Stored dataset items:
====

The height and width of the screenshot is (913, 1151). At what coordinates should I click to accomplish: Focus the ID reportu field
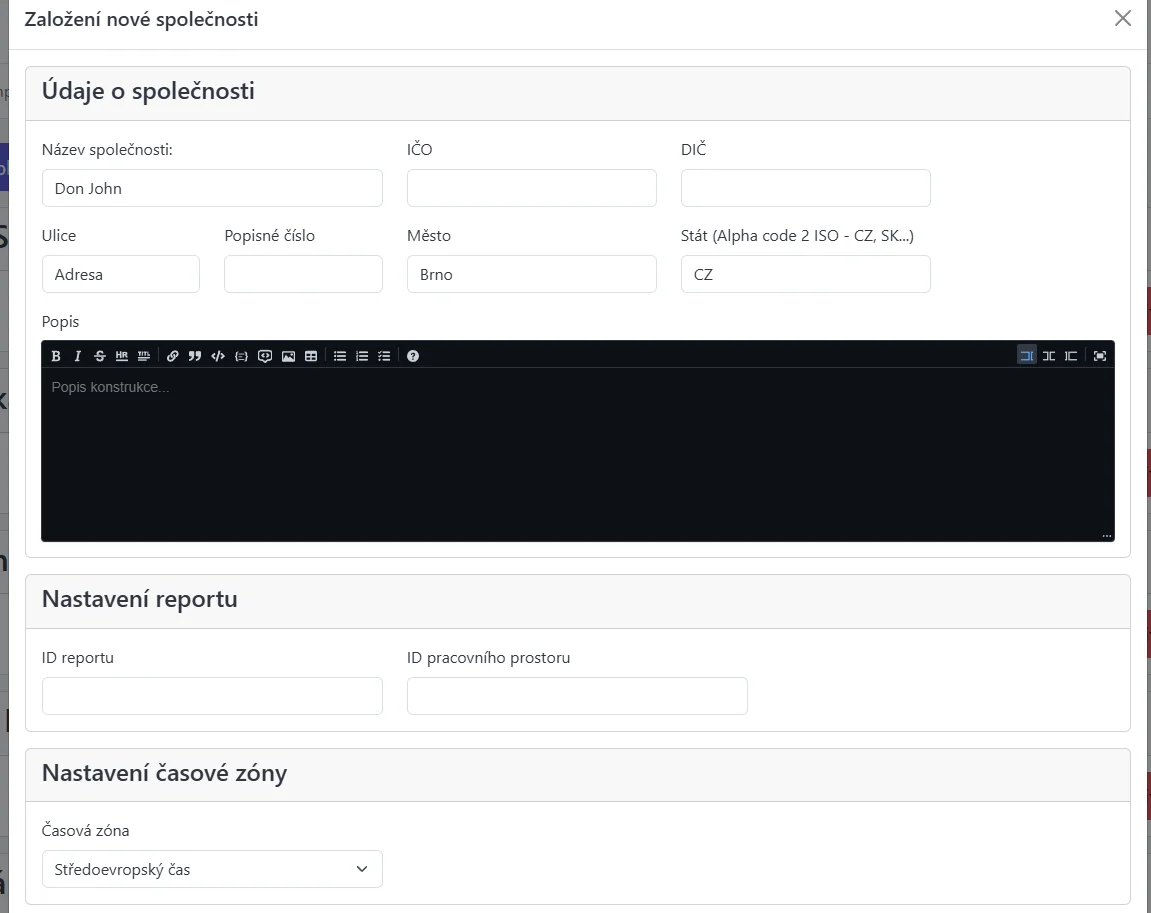212,696
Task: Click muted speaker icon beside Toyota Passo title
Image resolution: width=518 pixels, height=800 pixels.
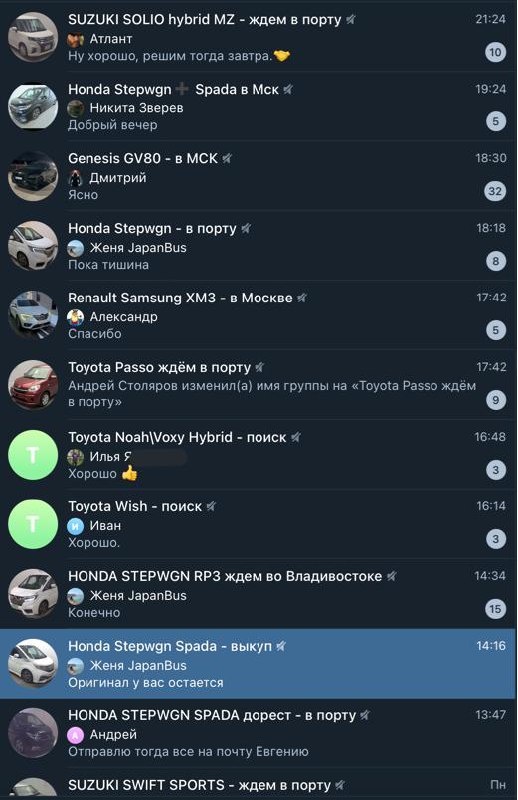Action: click(x=260, y=367)
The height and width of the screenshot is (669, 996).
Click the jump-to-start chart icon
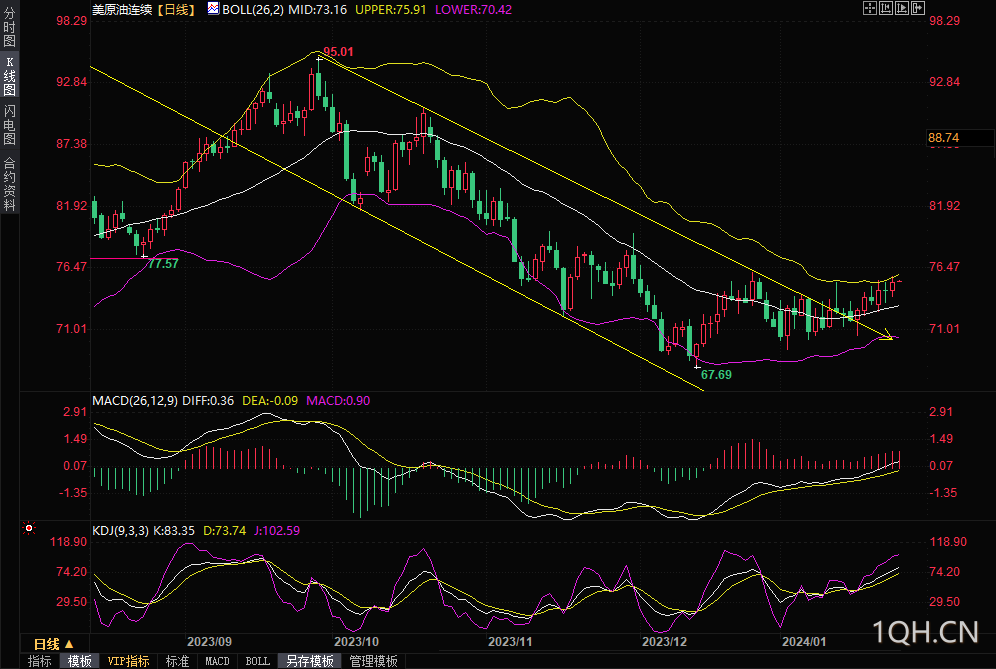pyautogui.click(x=885, y=8)
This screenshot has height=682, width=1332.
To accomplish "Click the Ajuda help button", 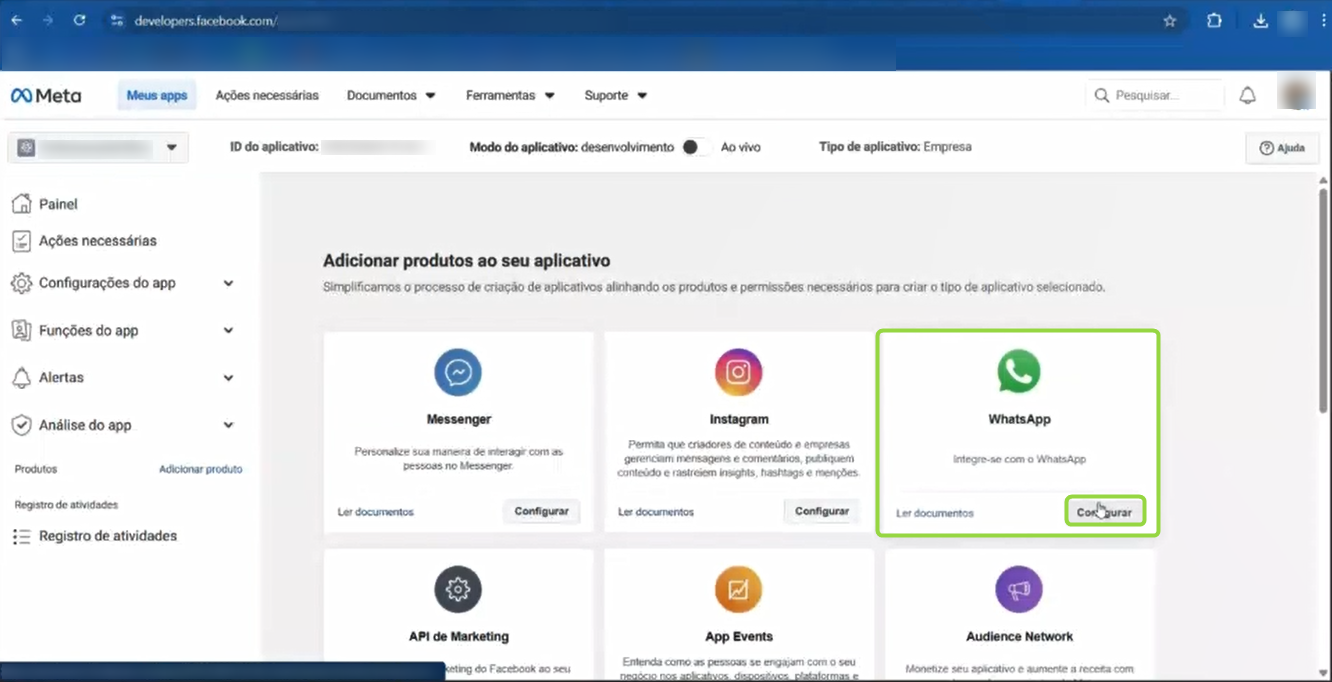I will click(1282, 148).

====

> Required action
All that is wanted is each line, word for word, from the first line of the data to the one holding "This screenshot has height=682, width=1332.", with the pictures left out.

> Output for this task
The height and width of the screenshot is (913, 1151). At what coordinates should I click to accomplish: Focus the ID reportu field
212,696
Task: Click muted speaker icon beside Toyota Passo title
Image resolution: width=518 pixels, height=800 pixels.
Action: click(x=260, y=367)
The height and width of the screenshot is (669, 996).
Click the jump-to-start chart icon
pyautogui.click(x=885, y=8)
This screenshot has height=682, width=1332.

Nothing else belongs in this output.